Examples of current and recent research projects being pursued at the Ozone Research Center include:
- Development of Web and Relational Database Management System (RDBMS)-based Tools for Photochemical Air Quality Data Accessing
- Development of Mathematical Lumping Methods for Condensing Photochemical Mechanisms (in collaboration with the Chemistry and Applied Mathematics Departments of Princeton University)
- Development and Application of Geographic Information Systems-based tools for Evaluating and Improving Precursor Emission Inventories for Photochemical Air Pollution Systems
- Evaluation of Prognostic Methods for Improving Atmospheric Transport Modeling
- Implementation of the Stochastic Response Surface Method for Uncertainty Propagation in 3-D Models of Photochemical Air Pollution Systems (RPM-IV, UAM-IV, etc.)

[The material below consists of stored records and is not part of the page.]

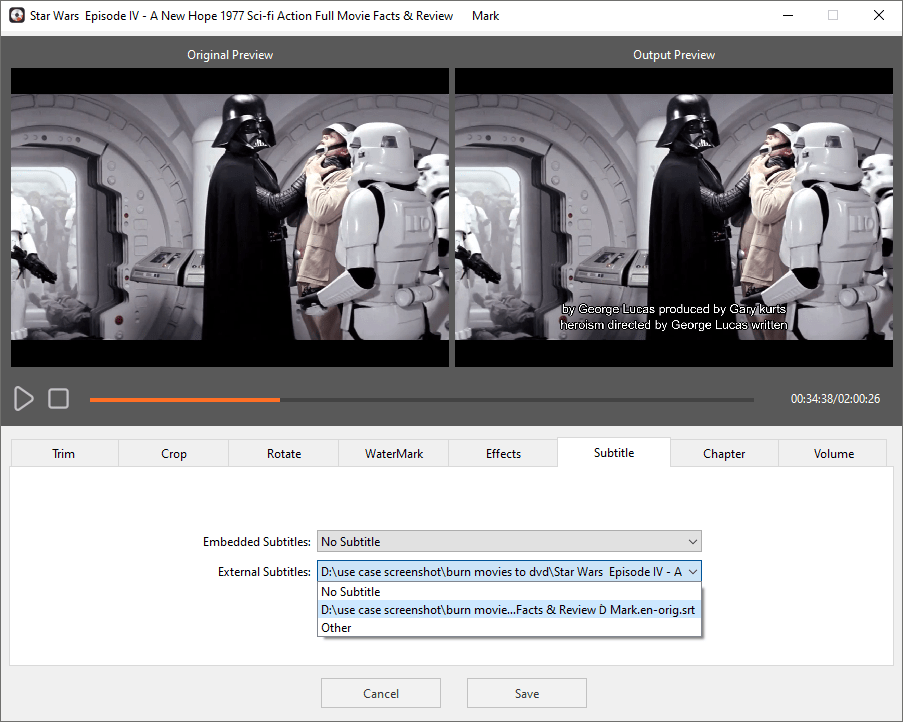Switch to the Trim tab
Image resolution: width=903 pixels, height=722 pixels.
click(x=64, y=454)
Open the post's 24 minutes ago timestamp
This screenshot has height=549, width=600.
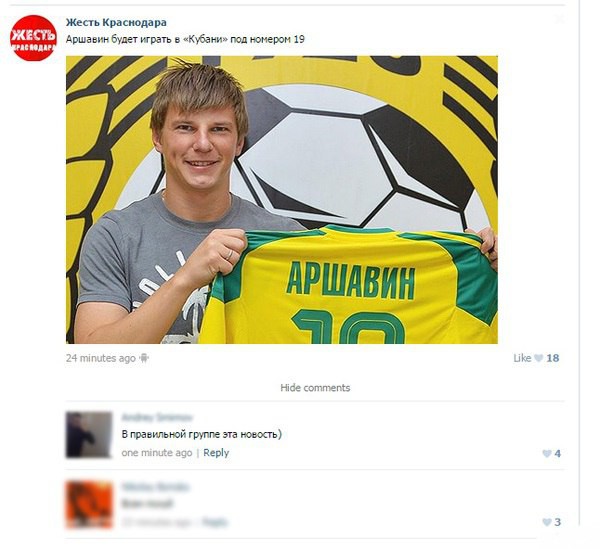[101, 358]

- Development and Application of Geographic Information Systems-based Tools for Assessing Population Exposures for Photochemical Air Pollutants of Concern
- Development and Application of Models and Utilities for Linking Outdoor to Indoor Air Quality
- Physiologically-based Dosimetry Modeling for Ozone and for Fine Particulate Matter (PM)
- Development of Approaches for Multiscale Integration of O3/PM Air Quality/Exposure and Dose Modeling for Individuals and Populations.

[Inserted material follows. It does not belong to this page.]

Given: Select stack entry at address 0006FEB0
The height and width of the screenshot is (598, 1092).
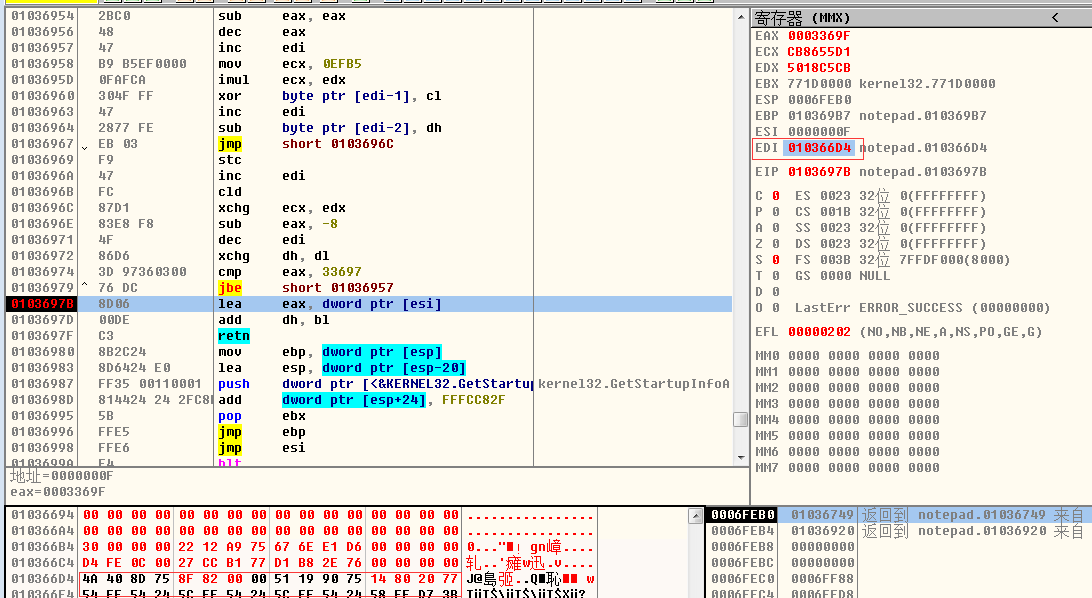Looking at the screenshot, I should (741, 515).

Many of the above projects have involved extensive collaboration with scientists at other academic and federal research institutions that include EPA’s National Exposure Research Laboratory (NERL), Princeton University, Harvard University, Penn State University, NOAA’s Geophysical Fluid Dynamics Laboratory (GFDL), Brookhaven National Laboratory, and others, as well as interacting with research groups at Lawrence Berkeley National Laboratory (LBNL), University of California Berkeley, Stanford University, etc., through the Human Exposure And Dose Simulation University Partnership (HEADSUP) program. The Center is a participant in the North American Research Strategy for Tropospheric Ozone (NARSTO) effort.